In an intimate voice, Selman's first book generously reveals a life -- touching, being held, the all-too-real probabilities of breakage, simple minutiae. Mixing conventional forms with unconventional rhyme schemes (sonnets appear most often), she writes at a runaway tempo that leaves the reader out of breath, anticipating. Selman frames the smart spiraled narratives of her journey to the house of the speaker in gentle lyrics. From "For the Field": "Come across the field. I wish you would now./With our dutiful mothers, come across, with the gold stolen from their cousins' teeth./I wouldn't ask if I weren't ready." And the reader, thus invited, travels with map in hand through the ordinary-and-not stories of daughter, wayfarer, lesbian, friend.
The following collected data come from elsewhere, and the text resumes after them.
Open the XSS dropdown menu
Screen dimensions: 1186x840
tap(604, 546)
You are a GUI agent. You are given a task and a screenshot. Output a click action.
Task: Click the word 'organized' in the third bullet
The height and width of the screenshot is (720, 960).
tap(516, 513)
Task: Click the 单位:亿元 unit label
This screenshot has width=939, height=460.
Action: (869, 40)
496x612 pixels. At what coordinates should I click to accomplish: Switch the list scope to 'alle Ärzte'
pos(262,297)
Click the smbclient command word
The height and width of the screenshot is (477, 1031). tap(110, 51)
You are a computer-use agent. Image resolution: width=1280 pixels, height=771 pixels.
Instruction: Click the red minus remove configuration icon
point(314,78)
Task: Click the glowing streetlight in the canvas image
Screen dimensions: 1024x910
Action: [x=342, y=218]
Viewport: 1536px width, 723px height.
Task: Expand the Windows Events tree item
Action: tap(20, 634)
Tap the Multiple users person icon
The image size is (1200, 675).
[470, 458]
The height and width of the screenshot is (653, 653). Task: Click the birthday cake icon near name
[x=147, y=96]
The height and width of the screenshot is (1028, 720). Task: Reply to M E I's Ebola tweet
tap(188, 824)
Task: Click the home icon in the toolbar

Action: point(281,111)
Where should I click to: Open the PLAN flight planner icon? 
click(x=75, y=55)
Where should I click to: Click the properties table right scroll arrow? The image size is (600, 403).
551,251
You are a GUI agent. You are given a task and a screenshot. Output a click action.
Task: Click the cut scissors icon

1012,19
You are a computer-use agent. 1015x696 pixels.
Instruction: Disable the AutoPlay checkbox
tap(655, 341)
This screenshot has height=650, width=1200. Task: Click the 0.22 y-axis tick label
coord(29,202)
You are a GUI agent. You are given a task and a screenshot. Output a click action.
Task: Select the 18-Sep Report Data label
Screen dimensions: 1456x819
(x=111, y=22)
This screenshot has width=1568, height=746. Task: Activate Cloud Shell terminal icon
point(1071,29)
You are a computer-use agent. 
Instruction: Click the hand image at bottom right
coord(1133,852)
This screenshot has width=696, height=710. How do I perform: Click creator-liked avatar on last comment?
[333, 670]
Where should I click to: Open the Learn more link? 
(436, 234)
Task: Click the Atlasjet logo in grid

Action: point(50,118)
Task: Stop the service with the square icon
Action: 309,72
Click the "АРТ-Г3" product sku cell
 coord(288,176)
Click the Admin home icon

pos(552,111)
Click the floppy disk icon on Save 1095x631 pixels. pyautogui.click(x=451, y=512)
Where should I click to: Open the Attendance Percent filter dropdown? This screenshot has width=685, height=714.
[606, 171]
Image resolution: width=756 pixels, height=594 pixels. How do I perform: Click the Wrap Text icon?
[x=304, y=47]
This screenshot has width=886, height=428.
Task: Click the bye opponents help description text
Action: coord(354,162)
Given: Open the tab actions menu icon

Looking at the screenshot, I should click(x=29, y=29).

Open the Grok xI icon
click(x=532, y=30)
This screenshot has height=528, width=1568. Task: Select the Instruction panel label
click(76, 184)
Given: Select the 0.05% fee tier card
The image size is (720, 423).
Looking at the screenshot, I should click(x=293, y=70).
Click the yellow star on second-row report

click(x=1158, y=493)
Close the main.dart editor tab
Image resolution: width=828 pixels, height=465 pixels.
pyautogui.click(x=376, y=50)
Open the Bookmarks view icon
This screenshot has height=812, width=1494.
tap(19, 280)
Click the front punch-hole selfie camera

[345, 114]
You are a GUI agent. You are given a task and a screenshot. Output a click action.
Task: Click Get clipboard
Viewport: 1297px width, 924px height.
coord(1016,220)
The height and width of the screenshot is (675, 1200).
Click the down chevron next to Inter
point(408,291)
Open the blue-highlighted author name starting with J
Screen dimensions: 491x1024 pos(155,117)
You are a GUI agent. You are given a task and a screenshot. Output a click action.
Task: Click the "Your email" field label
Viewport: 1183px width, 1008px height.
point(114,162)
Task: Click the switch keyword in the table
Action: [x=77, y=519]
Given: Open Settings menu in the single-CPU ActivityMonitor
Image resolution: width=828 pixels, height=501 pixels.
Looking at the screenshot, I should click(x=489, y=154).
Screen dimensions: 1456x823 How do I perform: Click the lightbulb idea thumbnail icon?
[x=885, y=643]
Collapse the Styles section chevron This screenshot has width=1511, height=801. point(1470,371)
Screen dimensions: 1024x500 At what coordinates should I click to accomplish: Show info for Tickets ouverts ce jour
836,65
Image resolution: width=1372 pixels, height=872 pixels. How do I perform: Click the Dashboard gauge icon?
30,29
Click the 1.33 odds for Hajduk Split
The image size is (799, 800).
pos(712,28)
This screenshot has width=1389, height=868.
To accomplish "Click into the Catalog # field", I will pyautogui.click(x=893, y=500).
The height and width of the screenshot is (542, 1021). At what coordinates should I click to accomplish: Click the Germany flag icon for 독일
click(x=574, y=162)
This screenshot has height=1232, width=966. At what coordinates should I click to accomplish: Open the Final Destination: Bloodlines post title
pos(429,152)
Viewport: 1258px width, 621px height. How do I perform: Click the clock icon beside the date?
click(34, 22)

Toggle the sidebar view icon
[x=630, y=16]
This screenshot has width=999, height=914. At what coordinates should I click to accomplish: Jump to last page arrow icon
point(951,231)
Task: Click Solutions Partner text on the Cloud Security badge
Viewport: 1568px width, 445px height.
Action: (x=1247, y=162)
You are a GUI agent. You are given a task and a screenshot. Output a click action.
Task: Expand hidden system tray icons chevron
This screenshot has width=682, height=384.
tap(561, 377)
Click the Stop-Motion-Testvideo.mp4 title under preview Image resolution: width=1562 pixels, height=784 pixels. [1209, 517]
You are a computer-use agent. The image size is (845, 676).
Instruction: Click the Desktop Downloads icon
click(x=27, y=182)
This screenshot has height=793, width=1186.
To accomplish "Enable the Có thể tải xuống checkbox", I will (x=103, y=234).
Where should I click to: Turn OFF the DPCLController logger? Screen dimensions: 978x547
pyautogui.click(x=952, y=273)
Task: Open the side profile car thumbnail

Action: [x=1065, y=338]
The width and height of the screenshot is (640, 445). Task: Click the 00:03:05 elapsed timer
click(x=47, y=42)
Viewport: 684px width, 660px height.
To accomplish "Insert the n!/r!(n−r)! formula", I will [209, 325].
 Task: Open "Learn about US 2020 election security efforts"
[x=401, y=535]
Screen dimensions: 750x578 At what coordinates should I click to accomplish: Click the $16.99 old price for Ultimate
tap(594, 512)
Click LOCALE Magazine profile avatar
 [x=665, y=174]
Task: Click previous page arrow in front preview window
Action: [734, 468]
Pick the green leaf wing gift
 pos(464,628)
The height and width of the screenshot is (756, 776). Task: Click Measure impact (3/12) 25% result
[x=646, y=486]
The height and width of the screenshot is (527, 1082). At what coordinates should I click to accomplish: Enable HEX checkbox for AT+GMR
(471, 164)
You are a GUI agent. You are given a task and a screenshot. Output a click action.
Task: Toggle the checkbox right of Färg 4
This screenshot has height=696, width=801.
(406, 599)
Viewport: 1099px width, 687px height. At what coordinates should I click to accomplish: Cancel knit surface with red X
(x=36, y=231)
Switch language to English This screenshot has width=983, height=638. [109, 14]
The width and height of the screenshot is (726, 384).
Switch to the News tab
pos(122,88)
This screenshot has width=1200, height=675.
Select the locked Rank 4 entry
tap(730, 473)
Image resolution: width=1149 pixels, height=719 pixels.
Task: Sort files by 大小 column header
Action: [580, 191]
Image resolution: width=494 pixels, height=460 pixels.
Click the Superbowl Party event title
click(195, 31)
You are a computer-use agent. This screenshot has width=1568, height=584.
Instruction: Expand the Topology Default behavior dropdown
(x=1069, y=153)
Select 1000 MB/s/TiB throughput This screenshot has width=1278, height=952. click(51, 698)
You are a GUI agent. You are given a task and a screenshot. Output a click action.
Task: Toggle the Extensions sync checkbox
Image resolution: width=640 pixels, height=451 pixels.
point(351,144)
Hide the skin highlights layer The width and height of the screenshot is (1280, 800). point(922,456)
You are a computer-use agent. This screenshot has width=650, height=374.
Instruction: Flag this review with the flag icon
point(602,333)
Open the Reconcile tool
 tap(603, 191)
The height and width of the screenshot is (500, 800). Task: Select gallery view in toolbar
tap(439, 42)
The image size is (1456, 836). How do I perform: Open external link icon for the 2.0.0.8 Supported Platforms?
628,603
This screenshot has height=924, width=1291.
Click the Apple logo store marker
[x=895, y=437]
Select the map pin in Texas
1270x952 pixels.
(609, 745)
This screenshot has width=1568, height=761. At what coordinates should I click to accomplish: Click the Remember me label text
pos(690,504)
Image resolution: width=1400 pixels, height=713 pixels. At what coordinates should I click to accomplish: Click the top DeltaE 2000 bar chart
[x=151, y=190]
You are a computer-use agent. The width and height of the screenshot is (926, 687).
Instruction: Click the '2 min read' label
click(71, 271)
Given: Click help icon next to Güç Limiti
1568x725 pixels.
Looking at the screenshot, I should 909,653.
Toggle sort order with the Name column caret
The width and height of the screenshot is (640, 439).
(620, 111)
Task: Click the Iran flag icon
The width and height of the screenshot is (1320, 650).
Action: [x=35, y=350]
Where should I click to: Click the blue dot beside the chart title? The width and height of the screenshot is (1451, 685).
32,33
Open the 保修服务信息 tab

The narratives are quirky and juicy with detail, formally playful, a wholly satisfying ride on Amtrak and Greyhound -- that slow, savoring kind -- through landscapes of memory, discovery, love.
-- Maureen Seaton

The Breaking of Style: Hopkins, Heaney, Graham
Helen Vendler
Harvard University Press, $14 (paper)

The Given and The Made: Strategies of Poetic Redefinition

Helen Vendler
Harvard University Press, $14 (paper)

In an era when theory has often distracted us from literature, Helen Vendler reminds us that poems, themselves, repay close attention. Her two most recent books insist on the importance of poetry's "material body." Both collections, which include essays on John Berryman, Rita Dove, Seamus Heaney, Gerard Manley Hopkins, and Jorie Graham, contend that how a poem is written is at least as important as what it says. Vendler maintains that style is not only a matter of technique or expressive means, but has moral, political, and psychological implications which are missed if readers merely seek to decode a poem's "message."

The Breaking of Style examines meter, syntax, and line length, and demonstrates how these units of style generate verbal images reflecting the poet's inner life. Hopkins' use of sprung rhythm, for example, embodies "the psychic shock, both ecstatic and painful" of a poet preternaturally susceptible to the sensual and plagued by what he believed was sinful homoerotic longing. In Hopkins' "To What Serves Mortal Beauty," Vendler suggests that lines such as "Those lovely lads once, wet-fresh windfalls of war's storm . . ." render the dangerous "attractiveness of young men" in a barrage of alliterative and metrical stresses.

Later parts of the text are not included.